● Selection:
——————

An important book this year was Jairam Ramesh’s Indira Gandhi: A Life in Nature, because it shows the importance of political leadership in environment at a time when the country is suffering the consequences of Climate Change, pollution, deforestation and extinction. It chronicles Indira Gandhi’s contribution to saving our natural and cultural heritage, thus redefining the idea of Indira, a Prime Minister, who is equally hated and loved.
All three books are special because, in their own way, they led to the rediscovery and reimagining of my own sense of self, of the natural world and of a political personality, whom we thought we well knew.
Prerna Singh Bindra, Author, The Vanishing, India’s Wildlife Crisis Prerna Singh Bindra is a former member of the National Board for Wildlife. She is the author of The Vanishing: India’s Wildlife Crisis. She lives in the National Capital Region.
SIMHA SAGAR
When I was asked to recommend the best books I had read during the last year, I thought of MG Parameswaran’s intriguingly titled Nawabs, Nudes and Noodles, KV Sridhar’s 30 Second Thrillers (both wonderful books on Indian advertising), Anita Nair’s excellent Chain of Custody and John le Carre’s masterful A Legacy of Spies.
I finally settled on Murder in Mahim by Jerry Pinto because it belongs to my favourite genre and it is set in Mumbai, my favourite city. It is an excellent read.
Murder in Mahim is almost exclusively about the gay underworld scene in Mumbai; the main protagonist is a retired journalist; it is devoid of sensationalism; there is no femme fatale; it does not have a denouement where the murderer is revealed with a grand flourish of ratiocination.
Yet the book is a page-turner primarily because the author draws you into a sordid Mumbai that lurks beneath the one with which we are familiar -- a world of ageing queens, male prostitutes, corrupt cops and other very well portrayed characters.
Jerry Pinto is a great guide to this alternate city. He is aware of the streets, the grimy railway stations and all their smells. He also knows how Mumbaikars talk. He has an excellent ear for the patois and this is reflected in the conversations of his characters. In fact, it is these conversations that set the book apart from others of the genre. They are matter-of-fact, gritty and real.
One suspects that the plot, which revolves around a male sex worker found brutally murdered in a railway station toilet, is just an excuse for the author to take us on a tour of a Mumbai we barely know.
While this book does thrill the voyeur in the reader, it is also a decent murder mystery but one where the twists come at a measured pace. Most of the violence happens backstage and the mystery more or less solves itself with a little help from the characters and the protagonist.
Murder in Mahim succeeds not just because it is a well-plotted whodunit but also because it is a non-judgmental tale of characters rarely cast in Mumbai’s hoary narratives.
Jerry Pinto has definitely written one of the better Indian crime fiction books.
Simha Sagar is an independent creative consultant. He lives in Mumbai.
SAAZ AGGARWAL
The most important thing I learnt from this book is that women’s education is essential not so much to make India a great country, but to empower a girl to live a fulfilling life, experiencing herself as an autonomous person deserving respect and equal rights.

——————

● Exercise data:
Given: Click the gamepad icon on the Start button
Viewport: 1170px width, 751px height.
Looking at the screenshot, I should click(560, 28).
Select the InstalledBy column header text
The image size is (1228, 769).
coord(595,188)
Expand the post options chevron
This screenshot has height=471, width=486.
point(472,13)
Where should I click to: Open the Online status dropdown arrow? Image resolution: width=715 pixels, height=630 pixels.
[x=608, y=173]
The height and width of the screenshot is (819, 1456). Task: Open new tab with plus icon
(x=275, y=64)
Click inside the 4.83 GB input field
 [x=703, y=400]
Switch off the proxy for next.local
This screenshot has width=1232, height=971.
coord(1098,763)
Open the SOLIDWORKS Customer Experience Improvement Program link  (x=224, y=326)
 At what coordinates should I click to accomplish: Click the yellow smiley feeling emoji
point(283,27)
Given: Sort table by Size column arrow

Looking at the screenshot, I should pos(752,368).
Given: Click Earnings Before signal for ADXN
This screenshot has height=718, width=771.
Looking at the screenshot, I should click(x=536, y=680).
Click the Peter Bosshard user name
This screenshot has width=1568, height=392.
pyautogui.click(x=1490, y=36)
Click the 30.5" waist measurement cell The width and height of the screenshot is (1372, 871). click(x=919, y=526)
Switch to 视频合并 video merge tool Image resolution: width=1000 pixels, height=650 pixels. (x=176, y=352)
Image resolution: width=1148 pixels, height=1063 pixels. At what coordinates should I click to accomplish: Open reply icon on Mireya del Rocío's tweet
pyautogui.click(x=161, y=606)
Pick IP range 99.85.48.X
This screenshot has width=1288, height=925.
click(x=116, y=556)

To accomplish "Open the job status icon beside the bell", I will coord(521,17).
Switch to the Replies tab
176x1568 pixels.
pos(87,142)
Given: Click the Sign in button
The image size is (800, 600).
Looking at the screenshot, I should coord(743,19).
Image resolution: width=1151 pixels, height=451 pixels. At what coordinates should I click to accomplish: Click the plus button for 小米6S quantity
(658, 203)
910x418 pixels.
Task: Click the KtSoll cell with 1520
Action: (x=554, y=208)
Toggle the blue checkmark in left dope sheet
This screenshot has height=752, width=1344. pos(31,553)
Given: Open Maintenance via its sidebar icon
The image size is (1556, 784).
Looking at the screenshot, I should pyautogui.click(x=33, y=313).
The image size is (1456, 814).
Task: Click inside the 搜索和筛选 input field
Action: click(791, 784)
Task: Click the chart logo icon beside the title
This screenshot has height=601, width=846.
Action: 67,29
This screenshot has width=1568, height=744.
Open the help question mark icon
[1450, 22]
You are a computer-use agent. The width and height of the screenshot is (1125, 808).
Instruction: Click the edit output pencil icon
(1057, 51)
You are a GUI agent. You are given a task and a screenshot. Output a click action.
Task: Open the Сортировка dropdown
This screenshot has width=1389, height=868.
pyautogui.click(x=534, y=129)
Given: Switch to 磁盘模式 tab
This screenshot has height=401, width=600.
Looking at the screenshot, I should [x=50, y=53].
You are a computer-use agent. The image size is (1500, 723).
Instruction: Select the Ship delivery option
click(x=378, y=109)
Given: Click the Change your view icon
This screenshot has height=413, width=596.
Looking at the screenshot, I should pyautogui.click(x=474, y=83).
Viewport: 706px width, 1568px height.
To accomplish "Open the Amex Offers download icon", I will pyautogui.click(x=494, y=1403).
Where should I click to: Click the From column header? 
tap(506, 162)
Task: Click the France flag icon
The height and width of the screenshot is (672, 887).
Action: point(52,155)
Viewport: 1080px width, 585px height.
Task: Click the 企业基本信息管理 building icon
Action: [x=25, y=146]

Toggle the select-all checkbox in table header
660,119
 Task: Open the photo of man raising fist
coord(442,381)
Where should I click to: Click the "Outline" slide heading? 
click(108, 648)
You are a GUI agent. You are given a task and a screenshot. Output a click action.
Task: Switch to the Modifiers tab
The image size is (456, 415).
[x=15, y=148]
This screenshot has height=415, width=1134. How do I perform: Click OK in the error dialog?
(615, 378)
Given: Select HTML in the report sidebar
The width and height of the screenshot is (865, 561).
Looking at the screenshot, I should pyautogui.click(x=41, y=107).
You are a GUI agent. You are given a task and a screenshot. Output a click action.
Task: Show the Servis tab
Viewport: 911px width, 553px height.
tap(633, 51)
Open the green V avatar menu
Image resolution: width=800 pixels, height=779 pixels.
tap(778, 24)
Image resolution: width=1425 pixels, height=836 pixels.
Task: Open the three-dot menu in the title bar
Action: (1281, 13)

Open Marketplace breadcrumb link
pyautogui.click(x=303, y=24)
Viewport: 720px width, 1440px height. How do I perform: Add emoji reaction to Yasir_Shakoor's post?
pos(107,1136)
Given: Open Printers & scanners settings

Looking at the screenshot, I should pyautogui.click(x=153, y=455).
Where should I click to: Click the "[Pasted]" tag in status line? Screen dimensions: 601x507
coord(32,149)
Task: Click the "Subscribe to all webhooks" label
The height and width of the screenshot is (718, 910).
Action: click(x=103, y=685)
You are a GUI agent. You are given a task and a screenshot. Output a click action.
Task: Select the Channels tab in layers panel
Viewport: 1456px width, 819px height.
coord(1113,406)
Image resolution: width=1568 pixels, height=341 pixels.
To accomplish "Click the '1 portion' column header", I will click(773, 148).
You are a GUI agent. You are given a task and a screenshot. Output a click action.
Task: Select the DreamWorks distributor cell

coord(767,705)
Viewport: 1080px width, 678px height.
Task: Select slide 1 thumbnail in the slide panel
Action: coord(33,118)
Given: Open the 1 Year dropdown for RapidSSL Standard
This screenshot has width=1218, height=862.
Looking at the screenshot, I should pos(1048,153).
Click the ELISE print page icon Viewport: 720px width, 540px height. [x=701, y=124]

——————

● What you will do:
1. Rewrite the book recommendations, everything from "While this book" down to "Mumbai’s hoary narratives.", replacing "whodunit" with "detective story".
2. Quote the listing word for word, everything from the line containing "Given: Select HTML in the report sidebar" down to the end of the listing.
The listing has no connection to the book recommendations.

● Expected answers:
1.
While this book does thrill the voyeur in the reader, it is also a decent murder mystery but one where the twists come at a measured pace. Most of the violence happens backstage and the mystery more or less solves itself with a little help from the characters and the protagonist.
Murder in Mahim succeeds not just because it is a well-plotted detective story but also because it is a non-judgmental tale of characters rarely cast in Mumbai’s hoary narratives.

2.
Given: Select HTML in the report sidebar
The width and height of the screenshot is (865, 561).
Looking at the screenshot, I should pyautogui.click(x=41, y=107).
You are a GUI agent. You are given a task and a screenshot. Output a click action.
Task: Show the Servis tab
Viewport: 911px width, 553px height.
tap(633, 51)
Open the green V avatar menu
Image resolution: width=800 pixels, height=779 pixels.
tap(778, 24)
Image resolution: width=1425 pixels, height=836 pixels.
Task: Open the three-dot menu in the title bar
Action: (1281, 13)

Open Marketplace breadcrumb link
pyautogui.click(x=303, y=24)
Viewport: 720px width, 1440px height. How do I perform: Add emoji reaction to Yasir_Shakoor's post?
pos(107,1136)
Given: Open Printers & scanners settings

Looking at the screenshot, I should pyautogui.click(x=153, y=455).
Where should I click to: Click the "[Pasted]" tag in status line? Screen dimensions: 601x507
coord(32,149)
Task: Click the "Subscribe to all webhooks" label
The height and width of the screenshot is (718, 910).
Action: click(x=103, y=685)
You are a GUI agent. You are given a task and a screenshot. Output a click action.
Task: Select the Channels tab in layers panel
Viewport: 1456px width, 819px height.
coord(1113,406)
Image resolution: width=1568 pixels, height=341 pixels.
To accomplish "Click the '1 portion' column header", I will click(773, 148).
You are a GUI agent. You are given a task and a screenshot. Output a click action.
Task: Select the DreamWorks distributor cell

coord(767,705)
Viewport: 1080px width, 678px height.
Task: Select slide 1 thumbnail in the slide panel
Action: coord(33,118)
Given: Open the 1 Year dropdown for RapidSSL Standard
This screenshot has width=1218, height=862.
Looking at the screenshot, I should pos(1048,153).
Click the ELISE print page icon Viewport: 720px width, 540px height. [x=701, y=124]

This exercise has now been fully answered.